* _Exercise requirements_: Retype every line of the listing below without changing a single character.

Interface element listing
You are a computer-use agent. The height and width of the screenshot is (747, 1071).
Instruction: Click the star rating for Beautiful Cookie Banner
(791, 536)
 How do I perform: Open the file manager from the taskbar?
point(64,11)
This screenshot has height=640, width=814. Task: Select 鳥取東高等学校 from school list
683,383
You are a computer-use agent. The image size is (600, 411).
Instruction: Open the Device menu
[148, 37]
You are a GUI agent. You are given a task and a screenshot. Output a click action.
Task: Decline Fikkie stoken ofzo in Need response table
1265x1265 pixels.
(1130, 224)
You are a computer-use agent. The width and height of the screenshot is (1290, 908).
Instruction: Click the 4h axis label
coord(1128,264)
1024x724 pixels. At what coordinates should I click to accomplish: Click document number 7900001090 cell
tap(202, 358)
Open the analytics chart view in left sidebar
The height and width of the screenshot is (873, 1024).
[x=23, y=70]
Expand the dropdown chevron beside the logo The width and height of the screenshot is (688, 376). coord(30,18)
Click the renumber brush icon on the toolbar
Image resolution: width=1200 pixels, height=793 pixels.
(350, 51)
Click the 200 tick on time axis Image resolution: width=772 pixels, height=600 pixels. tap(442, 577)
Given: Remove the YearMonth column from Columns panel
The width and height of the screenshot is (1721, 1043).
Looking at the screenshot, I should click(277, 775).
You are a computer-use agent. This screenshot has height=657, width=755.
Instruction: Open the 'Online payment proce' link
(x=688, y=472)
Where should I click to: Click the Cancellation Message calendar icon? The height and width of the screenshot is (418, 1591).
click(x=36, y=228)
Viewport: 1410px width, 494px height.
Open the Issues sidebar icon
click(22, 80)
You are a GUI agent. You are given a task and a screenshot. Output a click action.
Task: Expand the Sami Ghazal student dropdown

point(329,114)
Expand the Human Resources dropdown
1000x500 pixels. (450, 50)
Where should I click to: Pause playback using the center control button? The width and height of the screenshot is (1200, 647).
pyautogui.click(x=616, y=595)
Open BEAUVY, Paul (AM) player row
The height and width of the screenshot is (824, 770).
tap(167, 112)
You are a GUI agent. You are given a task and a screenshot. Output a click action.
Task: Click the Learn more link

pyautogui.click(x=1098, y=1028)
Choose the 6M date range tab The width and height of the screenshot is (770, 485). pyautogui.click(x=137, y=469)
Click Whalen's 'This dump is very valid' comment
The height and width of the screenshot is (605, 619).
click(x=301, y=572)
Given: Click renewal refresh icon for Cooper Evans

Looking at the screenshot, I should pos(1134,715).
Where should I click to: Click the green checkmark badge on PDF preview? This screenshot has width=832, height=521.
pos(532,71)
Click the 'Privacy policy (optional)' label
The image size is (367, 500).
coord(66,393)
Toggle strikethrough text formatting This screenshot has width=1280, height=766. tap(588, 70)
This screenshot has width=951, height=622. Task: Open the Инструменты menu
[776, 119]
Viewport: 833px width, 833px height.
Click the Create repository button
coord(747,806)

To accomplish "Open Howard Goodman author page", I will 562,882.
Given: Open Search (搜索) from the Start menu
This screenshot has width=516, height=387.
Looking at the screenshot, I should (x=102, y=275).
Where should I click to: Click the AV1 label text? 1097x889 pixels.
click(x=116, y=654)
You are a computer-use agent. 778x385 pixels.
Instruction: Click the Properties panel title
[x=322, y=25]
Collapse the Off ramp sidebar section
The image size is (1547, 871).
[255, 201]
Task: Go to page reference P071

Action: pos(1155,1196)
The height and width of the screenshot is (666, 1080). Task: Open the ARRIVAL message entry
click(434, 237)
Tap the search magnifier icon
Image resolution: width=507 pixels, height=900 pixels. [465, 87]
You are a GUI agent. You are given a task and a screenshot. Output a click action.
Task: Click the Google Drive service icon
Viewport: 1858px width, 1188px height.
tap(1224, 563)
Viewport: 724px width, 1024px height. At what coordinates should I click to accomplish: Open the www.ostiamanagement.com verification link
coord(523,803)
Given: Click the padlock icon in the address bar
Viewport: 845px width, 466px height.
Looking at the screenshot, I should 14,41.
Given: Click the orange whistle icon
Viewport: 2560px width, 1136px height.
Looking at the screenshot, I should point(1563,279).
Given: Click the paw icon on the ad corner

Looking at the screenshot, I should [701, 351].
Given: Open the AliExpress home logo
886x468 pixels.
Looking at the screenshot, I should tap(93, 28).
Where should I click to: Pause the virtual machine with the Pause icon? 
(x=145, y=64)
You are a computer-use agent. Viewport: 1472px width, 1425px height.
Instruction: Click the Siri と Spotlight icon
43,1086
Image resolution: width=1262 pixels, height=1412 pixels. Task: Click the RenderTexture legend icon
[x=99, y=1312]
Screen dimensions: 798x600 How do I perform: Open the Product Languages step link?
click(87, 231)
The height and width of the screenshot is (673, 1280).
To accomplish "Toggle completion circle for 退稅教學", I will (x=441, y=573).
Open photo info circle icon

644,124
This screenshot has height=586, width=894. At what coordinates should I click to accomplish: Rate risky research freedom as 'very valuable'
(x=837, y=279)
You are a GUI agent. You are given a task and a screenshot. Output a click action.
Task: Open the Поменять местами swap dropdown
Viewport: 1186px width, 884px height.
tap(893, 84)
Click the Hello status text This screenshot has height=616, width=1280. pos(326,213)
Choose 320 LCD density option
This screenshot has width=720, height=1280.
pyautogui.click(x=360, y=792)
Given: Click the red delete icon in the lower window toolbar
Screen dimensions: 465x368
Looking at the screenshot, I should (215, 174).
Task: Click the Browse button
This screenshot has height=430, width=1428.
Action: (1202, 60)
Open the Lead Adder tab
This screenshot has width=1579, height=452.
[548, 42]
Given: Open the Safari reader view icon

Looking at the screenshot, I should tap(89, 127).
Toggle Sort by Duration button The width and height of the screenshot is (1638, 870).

* _Response_:
You are a computer-use agent. The height and width of the screenshot is (747, 1071).
Instruction: Click the star rating for Beautiful Cookie Banner
(791, 536)
 How do I perform: Open the file manager from the taskbar?
point(64,11)
This screenshot has height=640, width=814. Task: Select 鳥取東高等学校 from school list
683,383
You are a computer-use agent. The image size is (600, 411).
Instruction: Open the Device menu
[148, 37]
You are a GUI agent. You are given a task and a screenshot. Output a click action.
Task: Decline Fikkie stoken ofzo in Need response table
1265x1265 pixels.
(1130, 224)
You are a computer-use agent. The width and height of the screenshot is (1290, 908).
Instruction: Click the 4h axis label
coord(1128,264)
1024x724 pixels. At what coordinates should I click to accomplish: Click document number 7900001090 cell
tap(202, 358)
Open the analytics chart view in left sidebar
The height and width of the screenshot is (873, 1024).
[x=23, y=70]
Expand the dropdown chevron beside the logo The width and height of the screenshot is (688, 376). coord(30,18)
Click the renumber brush icon on the toolbar
Image resolution: width=1200 pixels, height=793 pixels.
(350, 51)
Click the 200 tick on time axis Image resolution: width=772 pixels, height=600 pixels. tap(442, 577)
Given: Remove the YearMonth column from Columns panel
The width and height of the screenshot is (1721, 1043).
Looking at the screenshot, I should click(277, 775).
You are a computer-use agent. This screenshot has height=657, width=755.
Instruction: Open the 'Online payment proce' link
(x=688, y=472)
Where should I click to: Click the Cancellation Message calendar icon? The height and width of the screenshot is (418, 1591).
click(x=36, y=228)
Viewport: 1410px width, 494px height.
Open the Issues sidebar icon
click(22, 80)
You are a GUI agent. You are given a task and a screenshot. Output a click action.
Task: Expand the Sami Ghazal student dropdown

point(329,114)
Expand the Human Resources dropdown
1000x500 pixels. (450, 50)
Where should I click to: Pause playback using the center control button? The width and height of the screenshot is (1200, 647).
pyautogui.click(x=616, y=595)
Open BEAUVY, Paul (AM) player row
The height and width of the screenshot is (824, 770).
tap(167, 112)
You are a GUI agent. You are given a task and a screenshot. Output a click action.
Task: Click the Learn more link

pyautogui.click(x=1098, y=1028)
Choose the 6M date range tab The width and height of the screenshot is (770, 485). pyautogui.click(x=137, y=469)
Click Whalen's 'This dump is very valid' comment
The height and width of the screenshot is (605, 619).
click(x=301, y=572)
Given: Click renewal refresh icon for Cooper Evans

Looking at the screenshot, I should pos(1134,715).
Where should I click to: Click the green checkmark badge on PDF preview? This screenshot has width=832, height=521.
pos(532,71)
Click the 'Privacy policy (optional)' label
The image size is (367, 500).
coord(66,393)
Toggle strikethrough text formatting This screenshot has width=1280, height=766. tap(588, 70)
This screenshot has width=951, height=622. Task: Open the Инструменты menu
[776, 119]
Viewport: 833px width, 833px height.
Click the Create repository button
coord(747,806)

To accomplish "Open Howard Goodman author page", I will 562,882.
Given: Open Search (搜索) from the Start menu
This screenshot has width=516, height=387.
Looking at the screenshot, I should (x=102, y=275).
Where should I click to: Click the AV1 label text? 1097x889 pixels.
click(x=116, y=654)
You are a computer-use agent. 778x385 pixels.
Instruction: Click the Properties panel title
[x=322, y=25]
Collapse the Off ramp sidebar section
The image size is (1547, 871).
[255, 201]
Task: Go to page reference P071

Action: pos(1155,1196)
The height and width of the screenshot is (666, 1080). Task: Open the ARRIVAL message entry
click(434, 237)
Tap the search magnifier icon
Image resolution: width=507 pixels, height=900 pixels. [465, 87]
You are a GUI agent. You are given a task and a screenshot. Output a click action.
Task: Click the Google Drive service icon
Viewport: 1858px width, 1188px height.
tap(1224, 563)
Viewport: 724px width, 1024px height. At what coordinates should I click to accomplish: Open the www.ostiamanagement.com verification link
coord(523,803)
Given: Click the padlock icon in the address bar
Viewport: 845px width, 466px height.
Looking at the screenshot, I should 14,41.
Given: Click the orange whistle icon
Viewport: 2560px width, 1136px height.
Looking at the screenshot, I should point(1563,279).
Given: Click the paw icon on the ad corner

Looking at the screenshot, I should [701, 351].
Given: Open the AliExpress home logo
886x468 pixels.
Looking at the screenshot, I should tap(93, 28).
Where should I click to: Pause the virtual machine with the Pause icon? 
(x=145, y=64)
You are a computer-use agent. Viewport: 1472px width, 1425px height.
Instruction: Click the Siri と Spotlight icon
43,1086
Image resolution: width=1262 pixels, height=1412 pixels. Task: Click the RenderTexture legend icon
[x=99, y=1312]
Screen dimensions: 798x600 How do I perform: Open the Product Languages step link?
click(87, 231)
The height and width of the screenshot is (673, 1280).
To accomplish "Toggle completion circle for 退稅教學", I will (x=441, y=573).
Open photo info circle icon

644,124
This screenshot has height=586, width=894. At what coordinates should I click to accomplish: Rate risky research freedom as 'very valuable'
(x=837, y=279)
You are a GUI agent. You are given a task and a screenshot. Output a click action.
Task: Open the Поменять местами swap dropdown
Viewport: 1186px width, 884px height.
tap(893, 84)
Click the Hello status text This screenshot has height=616, width=1280. pos(326,213)
Choose 320 LCD density option
This screenshot has width=720, height=1280.
pyautogui.click(x=360, y=792)
Given: Click the red delete icon in the lower window toolbar
Screen dimensions: 465x368
Looking at the screenshot, I should (215, 174).
Task: Click the Browse button
This screenshot has height=430, width=1428.
Action: (1202, 60)
Open the Lead Adder tab
This screenshot has width=1579, height=452.
[548, 42]
Given: Open the Safari reader view icon

Looking at the screenshot, I should tap(89, 127).
Toggle Sort by Duration button The width and height of the screenshot is (1638, 870).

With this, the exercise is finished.